Researchers Find Phone Apps Sending Data Without Notification
September 30th, 2010Via: PhysOrg:
Publicly available cell-phone applications from application markets are releasing consumers’ private information to online advertisers, according to a joint study by Intel Labs, Penn State, and Duke University.
Flicking through a wallpaper app with backgrounds of Mickey Mouse and a tropical waterfall, Peter Gilbert gets a plain, black and white text notification on his smartphone.
A third of the way down the screen it says, “Taint: Phone Number, IMEI, ICCID (sim card identifier).” The message alerts Gilbert that the wallpaper app has sent his phone’s number and other identifying information to imnet.us. Checking online, it appears the address is a website in Shenzhen, China.
The notification came from TaintDroid, a prototype extension to the Android mobile-phone platform designed to identify apps that transmit private data.
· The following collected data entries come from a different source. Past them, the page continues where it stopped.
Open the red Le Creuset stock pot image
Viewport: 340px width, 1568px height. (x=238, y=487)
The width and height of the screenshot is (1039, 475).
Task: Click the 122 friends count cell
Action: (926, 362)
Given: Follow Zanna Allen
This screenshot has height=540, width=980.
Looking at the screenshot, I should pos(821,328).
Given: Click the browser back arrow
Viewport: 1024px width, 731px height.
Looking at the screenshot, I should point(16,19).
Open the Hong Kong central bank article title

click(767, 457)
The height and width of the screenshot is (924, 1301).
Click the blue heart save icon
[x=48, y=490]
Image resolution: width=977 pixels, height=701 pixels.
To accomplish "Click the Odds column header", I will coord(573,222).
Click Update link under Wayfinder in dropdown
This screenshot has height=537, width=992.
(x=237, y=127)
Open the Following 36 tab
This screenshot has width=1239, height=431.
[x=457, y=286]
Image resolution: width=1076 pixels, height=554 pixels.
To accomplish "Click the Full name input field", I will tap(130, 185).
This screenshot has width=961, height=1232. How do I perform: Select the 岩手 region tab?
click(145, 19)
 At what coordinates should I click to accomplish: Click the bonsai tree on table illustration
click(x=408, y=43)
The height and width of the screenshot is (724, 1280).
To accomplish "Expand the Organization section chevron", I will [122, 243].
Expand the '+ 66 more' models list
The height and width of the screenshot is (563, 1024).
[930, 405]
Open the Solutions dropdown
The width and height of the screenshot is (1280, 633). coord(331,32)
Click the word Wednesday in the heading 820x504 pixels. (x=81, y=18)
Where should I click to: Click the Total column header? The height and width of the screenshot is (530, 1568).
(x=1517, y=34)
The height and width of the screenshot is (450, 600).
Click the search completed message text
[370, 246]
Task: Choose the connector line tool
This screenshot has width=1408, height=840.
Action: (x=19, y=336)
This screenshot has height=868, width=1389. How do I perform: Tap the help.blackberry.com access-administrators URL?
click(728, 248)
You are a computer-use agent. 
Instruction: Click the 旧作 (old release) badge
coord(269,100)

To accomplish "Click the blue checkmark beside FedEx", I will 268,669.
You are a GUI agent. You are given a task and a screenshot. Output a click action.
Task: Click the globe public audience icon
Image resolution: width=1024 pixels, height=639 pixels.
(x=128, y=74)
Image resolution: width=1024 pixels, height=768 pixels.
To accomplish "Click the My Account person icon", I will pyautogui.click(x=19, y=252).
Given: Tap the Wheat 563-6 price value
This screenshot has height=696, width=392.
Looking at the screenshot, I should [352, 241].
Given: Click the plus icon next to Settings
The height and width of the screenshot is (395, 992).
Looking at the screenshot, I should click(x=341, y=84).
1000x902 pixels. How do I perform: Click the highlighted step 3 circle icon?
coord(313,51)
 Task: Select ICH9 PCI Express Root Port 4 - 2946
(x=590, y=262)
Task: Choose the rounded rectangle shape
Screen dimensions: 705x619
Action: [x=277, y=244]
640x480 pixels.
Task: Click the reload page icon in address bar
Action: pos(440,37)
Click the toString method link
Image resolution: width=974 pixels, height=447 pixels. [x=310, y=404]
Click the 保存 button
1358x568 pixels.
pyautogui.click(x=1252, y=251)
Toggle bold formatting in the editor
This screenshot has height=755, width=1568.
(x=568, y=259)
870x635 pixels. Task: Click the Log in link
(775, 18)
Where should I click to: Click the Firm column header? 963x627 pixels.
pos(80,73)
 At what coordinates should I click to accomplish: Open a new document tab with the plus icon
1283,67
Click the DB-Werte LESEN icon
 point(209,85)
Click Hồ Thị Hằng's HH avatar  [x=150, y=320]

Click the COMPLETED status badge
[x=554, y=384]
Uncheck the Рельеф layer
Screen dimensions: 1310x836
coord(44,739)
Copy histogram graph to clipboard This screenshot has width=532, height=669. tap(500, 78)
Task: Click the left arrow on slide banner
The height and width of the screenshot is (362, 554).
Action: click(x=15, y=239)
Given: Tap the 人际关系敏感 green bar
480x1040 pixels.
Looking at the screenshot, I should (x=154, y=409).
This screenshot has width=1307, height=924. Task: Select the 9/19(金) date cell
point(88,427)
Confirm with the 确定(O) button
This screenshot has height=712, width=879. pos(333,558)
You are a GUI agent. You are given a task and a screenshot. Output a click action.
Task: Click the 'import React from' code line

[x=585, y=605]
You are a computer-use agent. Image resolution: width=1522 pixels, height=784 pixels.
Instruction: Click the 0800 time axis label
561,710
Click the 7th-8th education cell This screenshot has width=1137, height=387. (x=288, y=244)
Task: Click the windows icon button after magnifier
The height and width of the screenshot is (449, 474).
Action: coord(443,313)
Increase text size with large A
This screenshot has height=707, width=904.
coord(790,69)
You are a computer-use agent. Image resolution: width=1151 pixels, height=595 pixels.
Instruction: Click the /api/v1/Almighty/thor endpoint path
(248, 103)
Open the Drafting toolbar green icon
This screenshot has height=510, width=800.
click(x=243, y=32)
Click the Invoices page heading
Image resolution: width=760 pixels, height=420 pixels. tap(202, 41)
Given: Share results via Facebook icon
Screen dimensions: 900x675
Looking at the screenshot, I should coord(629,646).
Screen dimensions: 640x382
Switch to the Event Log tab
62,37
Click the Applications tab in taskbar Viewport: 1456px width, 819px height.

The phone-based tool monitors how applications access and use privacy sensitive data, such as location, microphone, camera and phone numbers, and provides feedback within seconds of using a newly installed app.
TaintDroid recently identified that 15 of 30 randomly selected, popular, free Android Marketplace applications sent users’ private information to remote advertising servers and two-thirds of the apps handled data in ambiguous ways.